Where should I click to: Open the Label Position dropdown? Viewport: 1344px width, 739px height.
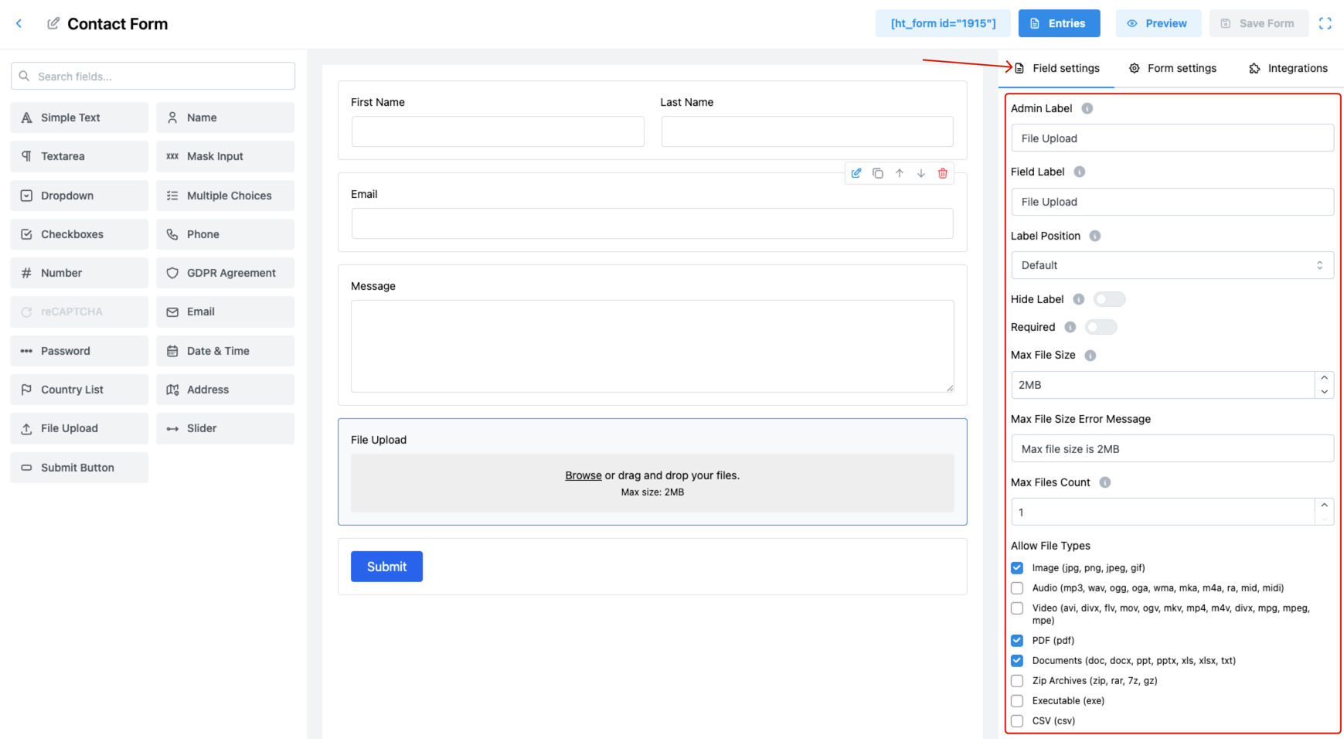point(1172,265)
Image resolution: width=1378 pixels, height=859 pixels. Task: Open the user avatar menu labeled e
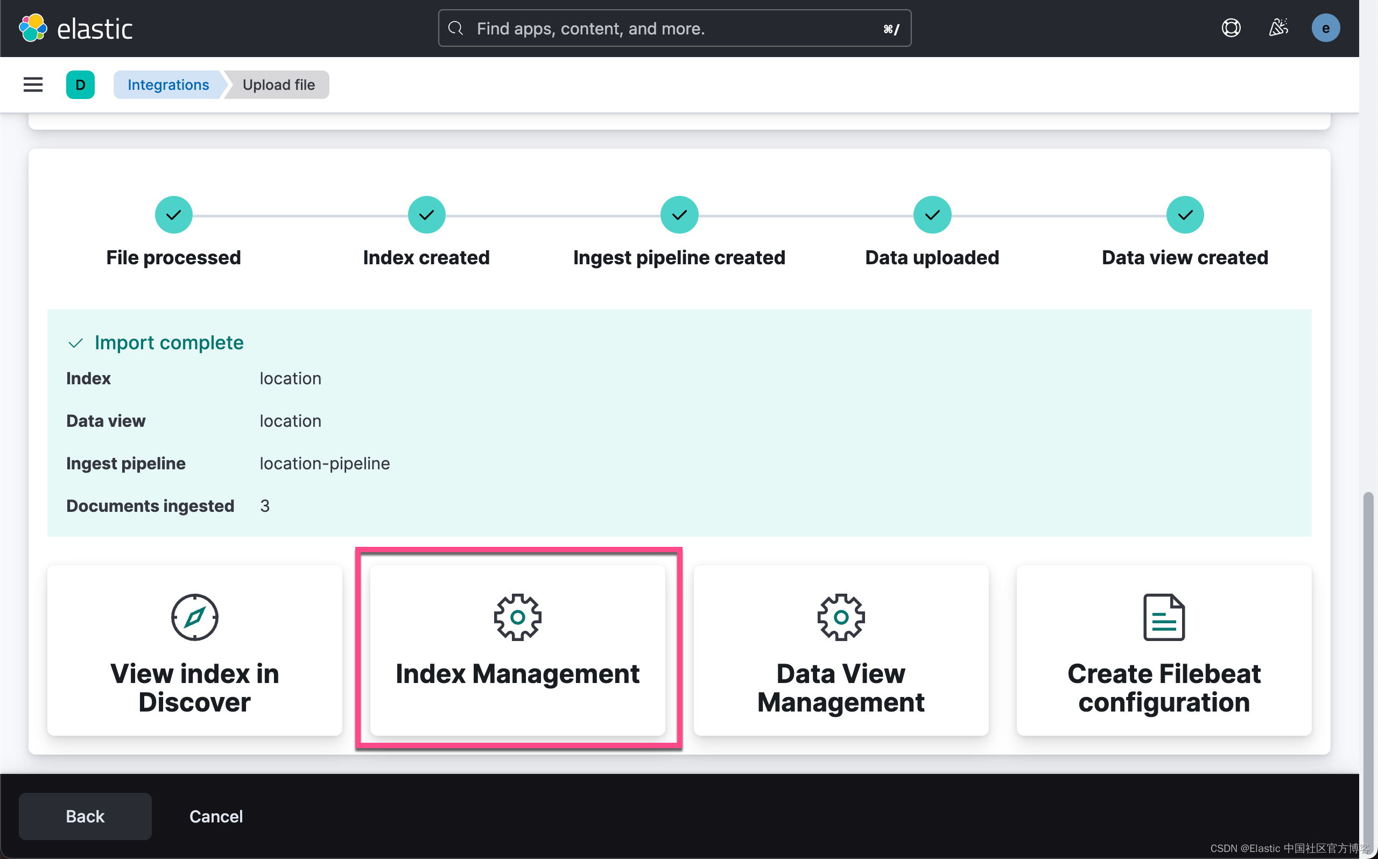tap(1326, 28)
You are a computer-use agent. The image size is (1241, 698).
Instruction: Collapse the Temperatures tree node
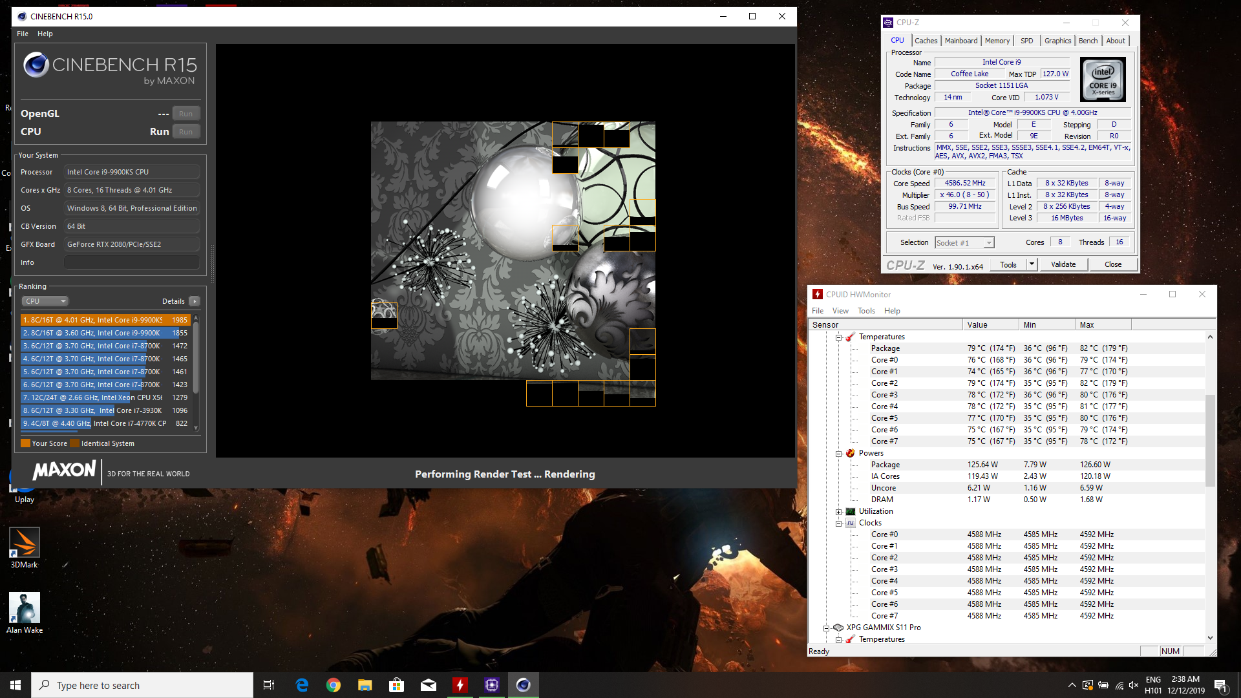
===============
- _Task goal_
If a picture falls within the span, leave it out, and reproduce exactly the lines from the one containing "You are a computer-use" through the end of the material, and no others.

- _Solved exercise_
You are a computer-use agent. The image size is (1241, 698).
Instruction: Collapse the Temperatures tree node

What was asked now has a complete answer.